Als unsere Pfarre vor gut 40 Jahren mit dem Kommen unseres Pfarrers Josef Mayr aus ihrem Dornröschenschlaf erwachte, war Liesl mit Roland, ihrem Mann, und den drei Söhnen Burkhard, Herfried und Gisbert, eines der aktivsten Aufbaumitglieder unserer Gemeinde. Liesls  bedeutendste Ressource war ihre Spiritualität. Deshalb  war sie leidenschaftliche Mitarbeiterin des damals neu gegründeten Liturgiekreises. Ermutigt und beflügelt durch großen vertrauensvollen Freiraum, den uns Josef zusprach, gestaltete Liesl jahrelang unzählige Gottesdienste (mit). Über die Zeit, als Brigitte Gruber-Aichberger als Pastoralassistentin die Pfarre leitete, sagt Liesl: „ Da habe ich als Laienapostelin angefangen zu wirken und zu wachsen. Es war mein Weg zur Pfarrgemeinschaft und zu mir selbst.“

 „Ich bin ganz eine von Euch…“ das war der Schwerpunkt von Liesls letzter Predigt vor einigen Jahren in einem Sonntagsgottesdienst und dabei offenbarte sich ihr die Erkenntnis: „Es ist Zeit für mich, Platz zu machen – für Neue und Neues!“  Es war ihr nicht bange, diesen Schritt zu setzen, denn sie war unermüdlich im Anreden und Einladen von Menschen, sich doch einmal die Pfarre und besonders den Liturgieausschuss „anzuschaun“– und sie war erfolgreich!

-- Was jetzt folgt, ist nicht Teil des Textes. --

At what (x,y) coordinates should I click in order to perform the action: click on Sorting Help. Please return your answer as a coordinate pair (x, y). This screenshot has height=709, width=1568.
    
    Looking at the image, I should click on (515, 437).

Liesl erfüllte sich nach ihrer Pensionierung einen lange gehegten Wunsch, studierte Theologie und schloss das Studium mit Bravour auch ab. Sie macht keine „halberten Sachen“. Und so bereichert sie unseren „Treffpunkt Bibel“ mit ihrem großen theologischen Wissen.

Familiäre und gesundheitliche Schicksalsschläge ins eigene Leben zu integrieren und sich trotz allem den Mut und das Vertrauen ins Leben zu bewahren … das setzt Liesl anscheinend „einfach“ um. Nur so kann ich mir erklären, wie sie mit ihrer Parkinsonerkrankung ihr Leben anziehend und genussvoll gestaltet: Sie holt sich mit einer Selbstverständlichkeit Hilfe, wo immer sie sie braucht, und packt das ihr Mögliche mit einer bewundernswerten Konsequenz an. Unglaubliche Lebensarbeit - und keine Spur von Bitterkeit!

So wundert es kaum, dass Liesl zu ihrem 80. Geburtstag gleich zwei Feste auf die Beine stellte.